- Opening Delimiter -

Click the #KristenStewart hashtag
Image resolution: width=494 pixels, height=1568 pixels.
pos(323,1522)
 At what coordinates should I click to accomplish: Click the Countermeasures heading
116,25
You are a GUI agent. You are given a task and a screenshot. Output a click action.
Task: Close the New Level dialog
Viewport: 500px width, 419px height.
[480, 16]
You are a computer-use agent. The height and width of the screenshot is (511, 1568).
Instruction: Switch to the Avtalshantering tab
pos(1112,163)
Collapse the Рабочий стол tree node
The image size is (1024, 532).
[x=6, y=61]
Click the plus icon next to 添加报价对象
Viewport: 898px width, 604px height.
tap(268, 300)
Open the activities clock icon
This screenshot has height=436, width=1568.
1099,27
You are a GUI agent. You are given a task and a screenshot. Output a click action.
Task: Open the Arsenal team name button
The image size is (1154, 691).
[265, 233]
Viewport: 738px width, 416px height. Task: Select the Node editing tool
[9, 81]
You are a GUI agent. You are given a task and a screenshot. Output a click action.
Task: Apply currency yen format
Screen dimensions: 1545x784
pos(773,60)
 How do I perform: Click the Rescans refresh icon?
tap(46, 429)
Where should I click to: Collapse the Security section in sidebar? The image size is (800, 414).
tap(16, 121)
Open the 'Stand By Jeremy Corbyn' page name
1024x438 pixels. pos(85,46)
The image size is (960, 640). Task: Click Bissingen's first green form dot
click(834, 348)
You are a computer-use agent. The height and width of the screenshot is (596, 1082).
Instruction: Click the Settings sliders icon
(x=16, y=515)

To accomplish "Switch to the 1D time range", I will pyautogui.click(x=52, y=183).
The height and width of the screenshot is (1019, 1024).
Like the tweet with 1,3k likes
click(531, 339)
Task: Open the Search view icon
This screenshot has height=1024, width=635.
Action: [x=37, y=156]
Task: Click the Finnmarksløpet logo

- Closing Delimiter -

• [WHAT TO WORK ON] Copy each line of the records containing the string "computer".

• [WRITTEN RESPONSE]
You are a computer-use agent. The height and width of the screenshot is (511, 1568).
You are a computer-use agent. The height and width of the screenshot is (596, 1082).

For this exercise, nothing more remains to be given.